My goal is to summarize data by size within years of my dataset. I am able to do these two tasks separately (e.g. summarize by year, or summarize by bin) but am having syntax trouble combining the two.
Below is how I can summarize my data by year:
size_summary = df_raw.groupby(['Year'])['Quantity'].describe()
Below is how I create my bins
mult = 1
bins = [5*mult, 10*mult, 25*mult, 50*mult, 100*mult]
groups = df_raw.groupby(pd.cut(df_raw['Quantity'], bins))
When I try to combine the two in the below, I get an error message. Does anyone know how to combine this to reach my goal?

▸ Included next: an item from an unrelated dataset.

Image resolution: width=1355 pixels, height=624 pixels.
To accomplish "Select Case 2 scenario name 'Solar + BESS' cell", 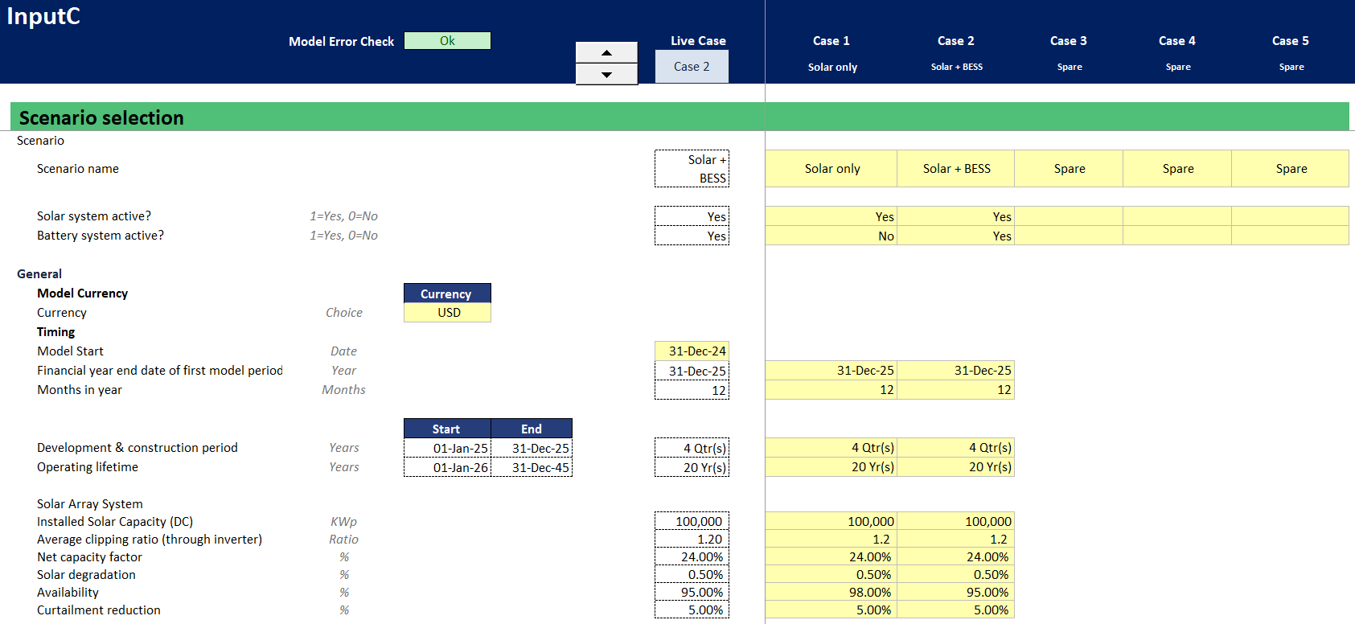I will point(956,169).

Thank you for your help.
groups.groupby(['Year'])['Quantity'].describe()
AttributeError: Cannot access callable attribute 'groupby' of 'DataFrameGroupBy' objects, try using the 'apply' method
EDIT: Adding sample data as requested, below.

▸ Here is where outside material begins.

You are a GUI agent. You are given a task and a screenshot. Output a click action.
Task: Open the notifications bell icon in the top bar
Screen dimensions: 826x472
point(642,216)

df_raw = pd.DataFrame(data={
'Year': [2012, 2012, 2012, 2012, 2012, 2012, 2012, 2012, 2012, 2012, 2012, 2012, 2012, 2012, 2013, 2013, 2013, 2013, 2013, 2013, 2013, 2013, 2013, 2013, 2013, 2013, 2013, 2013, 2014, 2014, 2014, 2014, 2014, 2014, 2014, 2014, 2014, 2014, 2014],
'Quantity': [2.0, 3.0, 78.8, 65.7, 70.0, 61.9, 83.9, 39.7, 44.1, 14.5, 35.3, 82.2, 13.9, 66.6, 65.8, 94.8, 50.8, 17.1, 9.9, 51.1, 62.9, 63.0, 13.5, 37.6, 1.5, 70.7, 23.3, 28.1, 21.9, 60.7, 1.1, 67.2, 0.4, 81.4, 86.7, 36.2, 45.2, 50.4, 43.3]
})
Desired output is in the format below - apologies for the screenshot.
As an alternative to pivot_table
, you can group by the bins and year, and then reshape your data via unstack
:
# first group by bins, then by year
groups = df_raw.groupby([pd.cut(df_raw['Quantity'], bins), 'Year'])
# compute group size, pivot into the shape you want
counts = groups.size().unstack(fill_value=0)
counts
Year 2012 2013 2014
Quantity
(5, 10] 0 1 0
(10, 25] 2 3 1
(25, 50] 3 2 3
(50, 100] 7 7 5
This is approximately 2.5x faster than pivot_table
on the sample data you provided.
To split the categorical interval index into a MultiIndex
, use something like
def interval_to_tuple(interval):
return interval.left, interval.right
counts.set_index(
counts.index.astype(object).map(interval_to_tuple).rename(['Lower', 'Upper']))
Year 2012 2013 2014
Lower Upper
5 10 0 1 0
10 25 2 3 1
25 50 3 2 3
50 100 7 7 5
You should be able to export this result into Excel without issues.